We rejoice in being part of this dance of life with microbes, fungi, plants, humans, and other animals continually springing forth from the biofilm during a shared time and space. To be disconnected from the soil is unthinkable. We shall return to the soil and eventually become parts of new organisms as they take their turn in the dance.
The Sacred Mystery of Soil
Over the years, we’ve enjoyed learning about the scientific studies that examine many of the processes occurring among microbes, fungi, and plants, but we also recognize that the soil harbors infinitely complex interrelationships among all things. These interactions are beyond our capacity to completely unveil through scientific methods or models.
It reminds us of our efforts to try to understand the infinite universe, in that we get glimpses, yet never full comprehension. Not that we should ever stop studying soil, but perhaps at times, we should recognize our intellectual limitations and sit back and revere soil as being part of the sacred mystery of life.
Ecology: Undiscovered Territory
As ecologists and longtime organic farmers, when we reflect on soil and soil cycles of birth and decay, we think about all the organisms—the plant roots, bacteria, fungi, insects, and more—that call the soil their home. These are our partners and cocreators.
It’s estimated that a teaspoon of healthy, rich soil contains millions of organisms and that 95 percent of these soil organisms are unclassified and unknown. Much of what we know about ecosystems comes from aboveground and aquatic studies.

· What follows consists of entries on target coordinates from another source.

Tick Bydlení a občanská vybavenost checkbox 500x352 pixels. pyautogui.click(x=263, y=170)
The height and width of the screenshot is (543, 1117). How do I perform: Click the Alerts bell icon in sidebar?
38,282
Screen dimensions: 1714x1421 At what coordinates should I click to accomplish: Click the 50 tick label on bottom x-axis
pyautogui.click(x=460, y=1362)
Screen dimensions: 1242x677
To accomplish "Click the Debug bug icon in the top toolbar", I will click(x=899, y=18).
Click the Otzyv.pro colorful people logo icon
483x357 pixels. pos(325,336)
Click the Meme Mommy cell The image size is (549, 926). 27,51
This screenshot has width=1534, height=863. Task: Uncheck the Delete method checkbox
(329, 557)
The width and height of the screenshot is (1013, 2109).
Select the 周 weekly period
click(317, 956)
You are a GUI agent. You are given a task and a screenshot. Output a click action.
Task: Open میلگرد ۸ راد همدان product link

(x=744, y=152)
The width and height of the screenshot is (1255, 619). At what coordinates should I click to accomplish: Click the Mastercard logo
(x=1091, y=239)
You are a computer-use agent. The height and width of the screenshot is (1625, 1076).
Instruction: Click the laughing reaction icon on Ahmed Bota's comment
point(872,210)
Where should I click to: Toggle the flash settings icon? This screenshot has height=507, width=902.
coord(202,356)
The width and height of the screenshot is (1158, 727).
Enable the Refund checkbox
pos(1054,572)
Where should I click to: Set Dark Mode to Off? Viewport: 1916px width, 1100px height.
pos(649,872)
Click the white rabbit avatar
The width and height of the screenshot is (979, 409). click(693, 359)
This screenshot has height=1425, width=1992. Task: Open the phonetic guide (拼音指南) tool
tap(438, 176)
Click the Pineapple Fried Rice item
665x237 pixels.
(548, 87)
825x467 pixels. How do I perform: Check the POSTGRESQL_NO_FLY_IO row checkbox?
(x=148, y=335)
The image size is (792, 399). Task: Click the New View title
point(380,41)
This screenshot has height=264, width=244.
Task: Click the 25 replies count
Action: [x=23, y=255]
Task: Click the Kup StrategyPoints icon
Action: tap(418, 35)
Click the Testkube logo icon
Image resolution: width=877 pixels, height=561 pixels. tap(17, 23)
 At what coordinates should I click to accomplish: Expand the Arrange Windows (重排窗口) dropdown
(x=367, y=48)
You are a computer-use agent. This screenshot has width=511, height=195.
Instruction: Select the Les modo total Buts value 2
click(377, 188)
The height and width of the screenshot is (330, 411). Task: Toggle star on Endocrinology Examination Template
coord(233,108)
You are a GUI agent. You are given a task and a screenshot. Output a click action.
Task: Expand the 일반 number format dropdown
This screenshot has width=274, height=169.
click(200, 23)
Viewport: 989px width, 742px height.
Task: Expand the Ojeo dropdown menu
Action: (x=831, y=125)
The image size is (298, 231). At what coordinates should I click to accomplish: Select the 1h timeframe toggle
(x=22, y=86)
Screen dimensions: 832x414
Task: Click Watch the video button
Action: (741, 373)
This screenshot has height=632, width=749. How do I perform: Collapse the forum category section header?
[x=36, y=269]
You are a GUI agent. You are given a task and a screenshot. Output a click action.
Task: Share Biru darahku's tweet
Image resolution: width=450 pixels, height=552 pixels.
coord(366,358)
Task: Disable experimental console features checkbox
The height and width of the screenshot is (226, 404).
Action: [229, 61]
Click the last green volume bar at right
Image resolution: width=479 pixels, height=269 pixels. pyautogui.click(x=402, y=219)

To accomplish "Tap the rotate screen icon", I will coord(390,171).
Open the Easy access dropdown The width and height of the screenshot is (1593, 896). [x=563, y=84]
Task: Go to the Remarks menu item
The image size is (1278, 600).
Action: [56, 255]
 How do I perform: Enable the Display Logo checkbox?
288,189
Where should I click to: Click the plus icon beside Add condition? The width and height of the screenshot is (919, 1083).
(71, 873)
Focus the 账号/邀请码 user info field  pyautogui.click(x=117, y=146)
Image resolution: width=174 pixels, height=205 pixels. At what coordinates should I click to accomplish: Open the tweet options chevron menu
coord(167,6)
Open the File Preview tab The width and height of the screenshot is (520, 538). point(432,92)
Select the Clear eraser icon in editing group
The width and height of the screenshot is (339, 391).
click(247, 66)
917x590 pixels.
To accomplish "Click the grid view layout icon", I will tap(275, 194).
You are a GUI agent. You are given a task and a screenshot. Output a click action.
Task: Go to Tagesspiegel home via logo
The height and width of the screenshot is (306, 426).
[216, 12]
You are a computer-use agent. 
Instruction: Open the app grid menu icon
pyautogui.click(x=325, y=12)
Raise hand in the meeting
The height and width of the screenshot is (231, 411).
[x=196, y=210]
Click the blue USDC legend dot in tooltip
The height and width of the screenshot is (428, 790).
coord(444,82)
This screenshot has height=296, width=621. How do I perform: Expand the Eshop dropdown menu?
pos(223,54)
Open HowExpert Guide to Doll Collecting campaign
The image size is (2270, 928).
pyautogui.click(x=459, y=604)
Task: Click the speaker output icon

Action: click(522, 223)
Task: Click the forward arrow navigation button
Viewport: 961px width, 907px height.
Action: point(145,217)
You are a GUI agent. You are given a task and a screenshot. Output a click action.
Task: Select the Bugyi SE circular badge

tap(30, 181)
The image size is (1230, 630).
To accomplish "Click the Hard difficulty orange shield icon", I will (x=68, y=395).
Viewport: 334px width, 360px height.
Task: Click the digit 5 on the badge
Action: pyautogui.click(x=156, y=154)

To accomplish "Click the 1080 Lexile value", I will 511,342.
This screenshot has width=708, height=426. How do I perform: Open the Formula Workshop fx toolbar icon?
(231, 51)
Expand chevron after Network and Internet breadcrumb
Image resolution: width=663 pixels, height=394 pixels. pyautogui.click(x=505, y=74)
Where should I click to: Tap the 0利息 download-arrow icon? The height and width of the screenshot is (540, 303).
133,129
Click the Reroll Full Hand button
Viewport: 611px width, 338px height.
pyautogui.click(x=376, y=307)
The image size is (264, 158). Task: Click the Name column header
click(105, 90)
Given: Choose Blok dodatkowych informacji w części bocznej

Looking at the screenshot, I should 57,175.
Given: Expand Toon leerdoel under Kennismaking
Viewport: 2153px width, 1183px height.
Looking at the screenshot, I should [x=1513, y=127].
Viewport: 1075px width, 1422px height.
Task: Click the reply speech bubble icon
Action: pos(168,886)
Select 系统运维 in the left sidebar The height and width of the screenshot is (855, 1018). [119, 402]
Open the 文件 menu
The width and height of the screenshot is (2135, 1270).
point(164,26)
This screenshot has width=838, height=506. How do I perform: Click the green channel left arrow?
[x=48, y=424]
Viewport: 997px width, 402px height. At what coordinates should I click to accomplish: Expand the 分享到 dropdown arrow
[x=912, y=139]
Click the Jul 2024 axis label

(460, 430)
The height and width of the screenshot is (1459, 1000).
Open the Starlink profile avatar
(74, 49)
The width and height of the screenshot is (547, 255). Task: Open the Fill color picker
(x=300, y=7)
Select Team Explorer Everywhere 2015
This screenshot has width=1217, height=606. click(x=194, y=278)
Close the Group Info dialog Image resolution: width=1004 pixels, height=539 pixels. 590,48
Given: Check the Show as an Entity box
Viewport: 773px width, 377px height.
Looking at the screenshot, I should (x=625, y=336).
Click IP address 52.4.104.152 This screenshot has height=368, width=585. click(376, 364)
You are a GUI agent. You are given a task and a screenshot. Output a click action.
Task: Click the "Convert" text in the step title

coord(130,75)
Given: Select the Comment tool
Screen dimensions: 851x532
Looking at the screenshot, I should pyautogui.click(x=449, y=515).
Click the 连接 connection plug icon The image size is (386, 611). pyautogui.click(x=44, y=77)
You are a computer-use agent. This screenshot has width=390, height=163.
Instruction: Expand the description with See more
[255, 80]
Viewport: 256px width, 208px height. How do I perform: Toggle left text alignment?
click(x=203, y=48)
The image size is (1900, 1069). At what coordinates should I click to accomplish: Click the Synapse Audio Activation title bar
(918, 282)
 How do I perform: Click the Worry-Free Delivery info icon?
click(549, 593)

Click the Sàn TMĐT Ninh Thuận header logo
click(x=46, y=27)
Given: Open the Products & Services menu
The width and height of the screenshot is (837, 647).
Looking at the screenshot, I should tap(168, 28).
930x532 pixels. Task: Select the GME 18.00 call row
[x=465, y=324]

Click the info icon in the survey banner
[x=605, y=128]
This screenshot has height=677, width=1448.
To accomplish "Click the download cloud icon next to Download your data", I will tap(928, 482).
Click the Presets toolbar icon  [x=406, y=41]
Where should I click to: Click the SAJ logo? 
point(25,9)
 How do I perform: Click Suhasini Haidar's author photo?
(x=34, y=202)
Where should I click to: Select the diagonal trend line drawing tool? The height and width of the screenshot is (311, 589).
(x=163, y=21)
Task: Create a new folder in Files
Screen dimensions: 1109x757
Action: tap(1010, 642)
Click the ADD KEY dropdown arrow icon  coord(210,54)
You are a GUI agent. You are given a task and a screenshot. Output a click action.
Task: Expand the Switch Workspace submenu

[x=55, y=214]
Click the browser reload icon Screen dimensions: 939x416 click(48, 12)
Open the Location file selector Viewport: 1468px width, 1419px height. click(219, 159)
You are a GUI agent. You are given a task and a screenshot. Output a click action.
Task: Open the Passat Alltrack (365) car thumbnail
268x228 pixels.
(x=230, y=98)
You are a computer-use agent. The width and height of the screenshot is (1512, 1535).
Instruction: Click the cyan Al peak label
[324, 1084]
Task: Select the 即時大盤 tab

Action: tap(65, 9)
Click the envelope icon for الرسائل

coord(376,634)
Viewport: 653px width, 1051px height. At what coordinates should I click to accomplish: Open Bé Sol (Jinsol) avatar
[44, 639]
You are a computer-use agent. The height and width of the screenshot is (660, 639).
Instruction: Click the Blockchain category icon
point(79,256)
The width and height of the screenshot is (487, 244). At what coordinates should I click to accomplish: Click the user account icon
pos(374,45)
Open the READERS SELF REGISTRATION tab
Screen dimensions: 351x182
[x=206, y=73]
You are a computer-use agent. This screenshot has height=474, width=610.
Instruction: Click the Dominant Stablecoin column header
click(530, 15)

Soil ecology remains pretty much undiscovered territory. While new DNA sequencing and profiling tools help provide estimates of genetic diversity, these tools don’t help us discern the holistic community structures and relationships that are critical for understanding an ecosystem. After all, ecology is the study of communities and interactions.
What Lives In Our Soil: Fungi & Organic Matter
Scientific studies are beginning to shed more light on the importance of fungi and their role in creating healthy soil and healthy plants.
While we knew that fungi are the great decomposers of organic matter, recycling it into slow-release nutrients and carbon, we are now even more appreciative of the benefits of fungi-dominated soil systems.
In mutually beneficial relationships, plant roots exude sugars as a reward for the fungi that make nutrients available from the soil. Fungal mycelia can extend over large spatial scales and act as communication networks within the soil.
With their antibiotic properties, beneficial fungi can also help keep diseases and pathogens in check. No-till agriculture favors a fungal-dominated food web near the soil surface, which leads to increased aggregation of soil particles, increased decomposition rates, and overall greater soil carbon storage.
Nutrients and Minerals Found in Soil
Besides living organisms, soil also includes organic matter, nutrients, and minerals. It includes the geological parent rock material from which it’s derived, as well as the water and the air within pore spaces.
We want our soils to act as a carbon and water sponge, not fully saturated but more like a wrung-out sponge. We can continually improve soils by adding organic matter in the form of compost, manure, and woodchips and by not working them over with tillage. This improves the tilth (structure) of the soil by increasing pore spaces between the particles, while the carbon from these inputs feeds the living system to allow for long-term fertility.
How Soil Can Help Our Planet
It’s now widely believed that even if we could dramatically reduce greenhouse gas emissions, it would still not be enough to reverse catastrophic climate change. We must also remove carbon from the atmosphere.
Sequestering carbon in soils by increasing organic matter and using no-till farming is an important way to do this. How we treat the soil has always been a matter of survival for civilizations. Ours is no different.